Track 100 Mile Run Recap

Track 100 Mile Run Recap

Track 100 Miler

At mile 47 of my track 100 mile run, I approached a crossroads. I had already run 188 laps on the 400-meter track. My mind was a blur from so many circles. The only change since the beginning of my journey was the slow pursuit of the ever brightening sun across the Cincinnati sky.

As the last few miles added up, my body slowly fell apart. The tightness began in my right hamstring. The sensation quickly jumped to my left hamstring before pulsating in my lower right quad and left calf. My knee hurt. That was concerning. I had 214 laps to go, and I was experiencing knee pain. Doubt crept into my mind. Why did my knee hurt? I’m not even halfway – can I really do this?

100 Miles on a Track?

I asked my father-in-law, “What do you think people would find most interesting about running 100 miles on a track?” He responded, “It sounds like the most miserable experience ever. Running in circles, it just sounds awful.”

So, that begs the question: Why was I running 100 miles in the first place? And couldn’t I have picked a less mind numbing challenge?

Let me start by mentioning that this took place on the Winter Solstice. Isn’t that a good enough of an excuse as any?

In seriousness, I love exploring trails and a track doesn’t have that same kind of appeal to me either. Since my miler and cross country career ended at Boston College in 2014, ultra running has more passion, joy, and balance in my life. I’ve run two of the most epic American long trails, the Pacific Crest Trail and Appalachian Trail, races in France, Italy and Ireland, and found community in Boston with the Trail Animals Running Club and the Heartbreakers.

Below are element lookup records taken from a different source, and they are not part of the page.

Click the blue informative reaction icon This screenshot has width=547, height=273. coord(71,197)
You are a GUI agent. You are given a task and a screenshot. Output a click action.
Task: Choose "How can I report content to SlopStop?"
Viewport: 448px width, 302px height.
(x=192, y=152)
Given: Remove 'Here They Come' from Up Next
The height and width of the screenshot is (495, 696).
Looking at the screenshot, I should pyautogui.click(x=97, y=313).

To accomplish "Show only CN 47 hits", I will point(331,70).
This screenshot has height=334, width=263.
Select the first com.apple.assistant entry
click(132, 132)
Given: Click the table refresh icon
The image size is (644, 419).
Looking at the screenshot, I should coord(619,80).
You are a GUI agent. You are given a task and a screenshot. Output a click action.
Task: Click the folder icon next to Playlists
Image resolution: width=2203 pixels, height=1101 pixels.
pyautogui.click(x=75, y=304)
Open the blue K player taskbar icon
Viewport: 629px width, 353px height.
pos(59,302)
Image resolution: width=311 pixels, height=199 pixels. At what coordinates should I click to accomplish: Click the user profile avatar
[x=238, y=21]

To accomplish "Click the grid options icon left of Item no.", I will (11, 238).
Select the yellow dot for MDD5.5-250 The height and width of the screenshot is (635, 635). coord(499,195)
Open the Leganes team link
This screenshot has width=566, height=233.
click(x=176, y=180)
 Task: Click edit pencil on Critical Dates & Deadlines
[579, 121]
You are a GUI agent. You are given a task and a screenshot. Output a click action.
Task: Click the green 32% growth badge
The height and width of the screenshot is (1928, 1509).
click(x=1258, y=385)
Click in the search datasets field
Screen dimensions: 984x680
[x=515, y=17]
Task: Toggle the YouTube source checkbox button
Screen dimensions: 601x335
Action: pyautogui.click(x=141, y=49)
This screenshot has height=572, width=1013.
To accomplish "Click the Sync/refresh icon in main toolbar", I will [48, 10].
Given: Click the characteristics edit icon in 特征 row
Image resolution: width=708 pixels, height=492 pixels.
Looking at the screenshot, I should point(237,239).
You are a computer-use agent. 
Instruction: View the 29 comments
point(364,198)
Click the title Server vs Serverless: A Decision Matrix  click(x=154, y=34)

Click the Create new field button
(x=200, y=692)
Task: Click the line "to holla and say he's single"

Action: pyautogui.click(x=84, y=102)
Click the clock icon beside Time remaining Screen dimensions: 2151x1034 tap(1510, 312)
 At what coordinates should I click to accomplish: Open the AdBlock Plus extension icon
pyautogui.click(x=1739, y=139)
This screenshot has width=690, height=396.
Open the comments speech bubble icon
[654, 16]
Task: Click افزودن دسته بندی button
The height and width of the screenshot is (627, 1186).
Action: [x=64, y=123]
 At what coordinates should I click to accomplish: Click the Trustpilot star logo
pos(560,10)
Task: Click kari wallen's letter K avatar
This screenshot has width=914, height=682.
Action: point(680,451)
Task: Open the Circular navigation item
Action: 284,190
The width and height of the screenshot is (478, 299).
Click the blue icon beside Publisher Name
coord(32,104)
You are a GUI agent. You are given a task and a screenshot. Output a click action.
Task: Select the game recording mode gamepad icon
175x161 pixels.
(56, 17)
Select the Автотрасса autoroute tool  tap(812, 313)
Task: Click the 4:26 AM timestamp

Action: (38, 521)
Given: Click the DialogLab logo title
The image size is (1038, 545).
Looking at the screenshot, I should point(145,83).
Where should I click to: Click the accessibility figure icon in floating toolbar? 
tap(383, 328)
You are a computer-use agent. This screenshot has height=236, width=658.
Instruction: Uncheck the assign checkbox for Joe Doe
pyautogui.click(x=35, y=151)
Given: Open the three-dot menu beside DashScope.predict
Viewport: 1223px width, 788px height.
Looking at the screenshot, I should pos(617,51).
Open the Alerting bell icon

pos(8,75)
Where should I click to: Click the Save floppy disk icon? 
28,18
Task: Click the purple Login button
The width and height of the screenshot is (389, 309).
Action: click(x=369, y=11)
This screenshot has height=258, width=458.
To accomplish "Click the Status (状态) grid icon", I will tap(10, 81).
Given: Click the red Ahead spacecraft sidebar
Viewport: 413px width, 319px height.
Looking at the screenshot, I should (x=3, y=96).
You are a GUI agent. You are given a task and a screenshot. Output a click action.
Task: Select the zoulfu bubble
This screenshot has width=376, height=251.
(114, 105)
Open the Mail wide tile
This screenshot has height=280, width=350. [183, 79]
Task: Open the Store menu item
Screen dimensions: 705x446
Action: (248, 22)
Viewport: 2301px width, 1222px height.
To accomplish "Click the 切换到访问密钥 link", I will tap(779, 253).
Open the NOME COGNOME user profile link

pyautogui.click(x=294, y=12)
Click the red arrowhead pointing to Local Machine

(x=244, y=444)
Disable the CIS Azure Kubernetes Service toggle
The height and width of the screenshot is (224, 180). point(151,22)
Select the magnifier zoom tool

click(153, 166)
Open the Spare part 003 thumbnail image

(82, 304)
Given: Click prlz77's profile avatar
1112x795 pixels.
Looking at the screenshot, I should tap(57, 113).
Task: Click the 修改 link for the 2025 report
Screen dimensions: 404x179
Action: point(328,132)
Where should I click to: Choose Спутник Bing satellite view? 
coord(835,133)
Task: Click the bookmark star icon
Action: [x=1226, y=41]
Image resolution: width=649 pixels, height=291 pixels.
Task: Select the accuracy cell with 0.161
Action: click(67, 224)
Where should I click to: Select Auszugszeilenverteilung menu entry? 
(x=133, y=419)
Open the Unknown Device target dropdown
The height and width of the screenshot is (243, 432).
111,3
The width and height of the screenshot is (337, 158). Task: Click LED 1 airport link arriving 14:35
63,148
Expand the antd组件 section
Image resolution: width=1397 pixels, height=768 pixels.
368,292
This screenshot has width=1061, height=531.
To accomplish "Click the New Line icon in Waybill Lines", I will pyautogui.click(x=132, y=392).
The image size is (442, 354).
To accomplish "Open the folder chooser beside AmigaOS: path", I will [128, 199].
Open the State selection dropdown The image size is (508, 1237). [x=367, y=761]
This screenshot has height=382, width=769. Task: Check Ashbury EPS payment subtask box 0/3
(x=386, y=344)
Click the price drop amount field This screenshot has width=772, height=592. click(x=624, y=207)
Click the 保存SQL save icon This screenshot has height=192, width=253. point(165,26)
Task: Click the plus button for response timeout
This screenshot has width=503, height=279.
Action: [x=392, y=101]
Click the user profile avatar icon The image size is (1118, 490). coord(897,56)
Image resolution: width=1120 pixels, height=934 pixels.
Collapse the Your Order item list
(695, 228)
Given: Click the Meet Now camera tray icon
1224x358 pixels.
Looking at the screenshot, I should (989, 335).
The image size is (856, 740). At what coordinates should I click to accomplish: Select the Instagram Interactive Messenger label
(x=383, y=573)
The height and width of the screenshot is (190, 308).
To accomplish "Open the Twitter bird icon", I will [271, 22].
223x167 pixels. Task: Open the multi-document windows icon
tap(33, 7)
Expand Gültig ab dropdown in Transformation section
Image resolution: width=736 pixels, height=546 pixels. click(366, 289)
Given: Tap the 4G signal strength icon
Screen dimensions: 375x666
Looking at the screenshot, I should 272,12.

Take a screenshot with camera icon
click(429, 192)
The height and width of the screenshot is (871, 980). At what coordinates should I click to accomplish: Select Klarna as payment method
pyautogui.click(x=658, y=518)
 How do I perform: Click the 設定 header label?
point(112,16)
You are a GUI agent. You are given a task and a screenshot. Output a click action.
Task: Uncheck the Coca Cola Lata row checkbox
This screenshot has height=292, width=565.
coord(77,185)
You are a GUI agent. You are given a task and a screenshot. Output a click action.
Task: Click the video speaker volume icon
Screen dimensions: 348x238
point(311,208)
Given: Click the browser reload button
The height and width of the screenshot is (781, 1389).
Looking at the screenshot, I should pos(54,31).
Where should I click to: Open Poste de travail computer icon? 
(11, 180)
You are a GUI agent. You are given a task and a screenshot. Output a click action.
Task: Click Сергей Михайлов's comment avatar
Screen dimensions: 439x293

Going into 2019, I’d been inspired by some fast times by people like Patrick Caron and Zach Bitter. I would be lying if thoughts of glory didn’t run through my mind – might I have what it takes to get close to the American Record of 11:40? Also, running around a track seemed like the ultimate mental challenge. Manicured trails, picturesque peaks and deep valleys are straight eye candy. A high school track does not offer the same scenery. A track 100 is both tedious and intimidating. I like that.

Why else would someone want to run a track 100? Well, I found huge motivation in my run by doing it for a cause. Katie, my lovely wife, was diagnosed with Crohn’s Disease in 2015. Through the run, we raised money and awareness for Crohn’s. At times, my mind would go to a dark place, however I had a purpose. Running for a cause was a constant reminder of the why behind my actions, and I was able to stay more focused and purposeful. We are still accepting donations to the Crohn’s and Colitis Foundation by clicking this link! Thank you to all who have donated and supported already – it means a ton to us.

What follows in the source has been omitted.